Seanad debates

Thursday, 13 November 2025

Electricity (Supply) (Amendment) Bill 2025: Second Stage

 

2:00 am

Gareth Scahill (Fine Gael)

The Minister is welcome to the Chamber. This Bill is significant. It will enable the ESB to deliver the largest single expansion and reinforcement of our national electricity network in decades. It will allow the ESB to borrow and invest at competitive rates, strengthening both our grid and our energy security. As a councillor, on 25 November 2024, I had a motion before Roscommon County Council calling for investment in our electricity infrastructure. I am delighted to hear that the Minister is delivering this and that he was listening to that call and the calls of many other councillors nationwide. The level of investment is essential if we are to meet the 50% increase in electricity demand expected by 2035 and to support housing, growth in foreign direct investment and the transition to renewable energy. It is also intended to improve network resilience against future weather events, a point that resonates deeply with my part of the country.

I have spoken at length in this House on numerous occasions about the amount of time we have spent without power in west Roscommon and elsewhere in the western part of the country due to storm damage. During Storm Éowyn last February, 768,000 customers were left without power, some for up to three and a half weeks. I was delighted to hear the Minister announce the Electricity (Supply) (Amendment) Bill 2025 on 29 July 2025. The idea of it was to bolster the storm resilience of the electricity grid. Yet, when I read the text before us, it does not go into as much detail as I would like to see on the provision of forestry corridors and on powers when it comes to vegetation management. I understand that separate legislation is still pending at the moment, and that delays matters, but people in rural Ireland cannot wait. We are facing into another winter of potential power outages and action needs to be taken.

I acknowledge that this Bill allows the ESB to issue new capital stock to be subscribed to by the Minister for Climate, Energy and Environment, and the Minister for public expenditure at a cost of €1.5 billion. Second, it raises the ESB's statutory borrowing limits from €12 billion to €17 billion to enable delivery of the PR6 investment programme. I am going back to the element that I was hoping to see in this and what communities in the west need, namely, grid resilience in forestry corridors, a compensation framework for affected landowners and a clear statutory mandate for vegetation management around power lines. I am tight for time but when I raised this in a Commencement matter earlier this month, I was referred to this Bill. This Bill was going to address all of these elements. I have heard that we have until tomorrow afternoon to look at some amendments for this. As someone who called for investment, I am fully supportive of the investment in the network, but the resilience that we need from constituents in the west of Ireland is something that I want to see.
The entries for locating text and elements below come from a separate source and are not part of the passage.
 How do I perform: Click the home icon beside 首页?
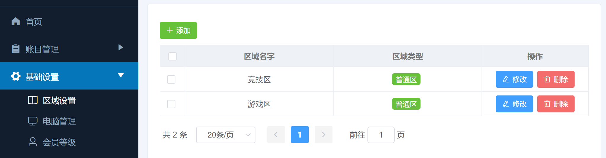pos(16,21)
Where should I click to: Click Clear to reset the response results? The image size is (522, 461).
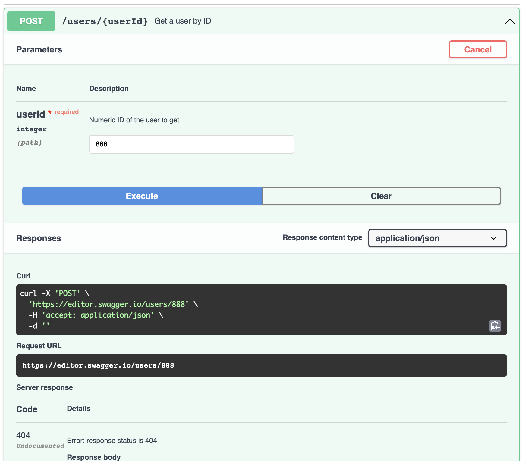tap(381, 196)
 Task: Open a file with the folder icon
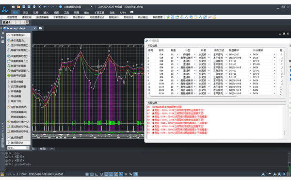(x=18, y=7)
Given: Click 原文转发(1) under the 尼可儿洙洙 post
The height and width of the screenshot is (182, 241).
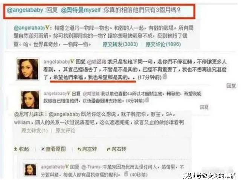Looking at the screenshot, I should point(34,131).
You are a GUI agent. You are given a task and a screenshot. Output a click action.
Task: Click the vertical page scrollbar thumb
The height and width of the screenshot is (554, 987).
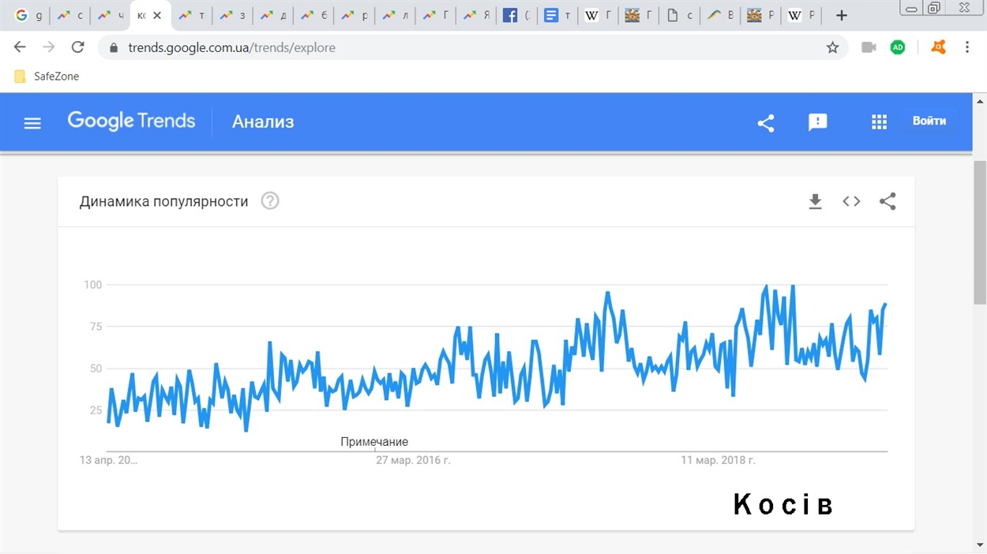point(980,231)
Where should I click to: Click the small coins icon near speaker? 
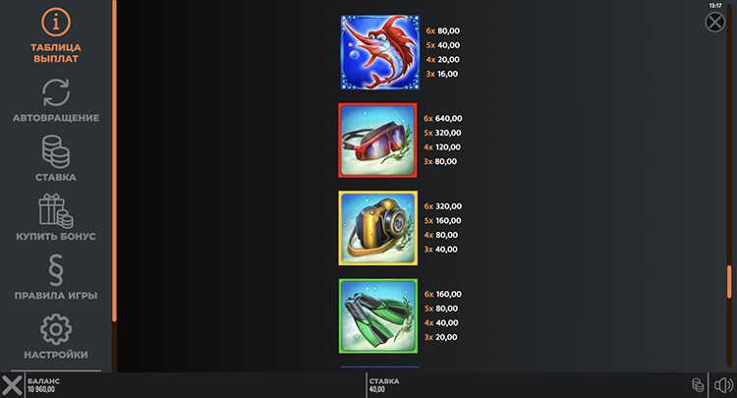click(x=698, y=385)
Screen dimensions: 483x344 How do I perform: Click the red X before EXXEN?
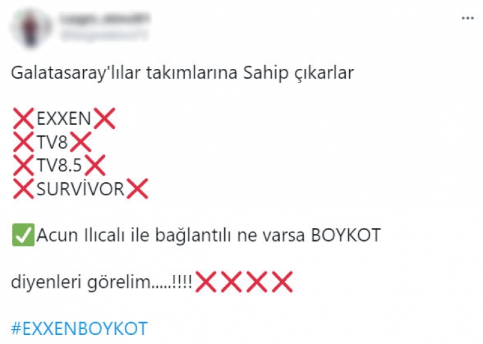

I am supporting the Bill on Second Stage because it enables critical investment in our national grid, supports the energy transition and strengthens the ESB's financial foundations. I would like to see it quickly followed by forestry corridor and vegetation management amendments, as we were promised in July. I need to see a timeline in relation to that, if possible. We need a co-ordinated response to protect against storms like Storm Éowyn, Storm Floris and Storm Amy. Storm Floris was only a yellow warning, yet we still had power outages in the west of Ireland. We need a co-ordinated approach on this. I welcome the Bill. I support the Minister on this Bill, but I will have to look at an amendment that may include that tomorrow.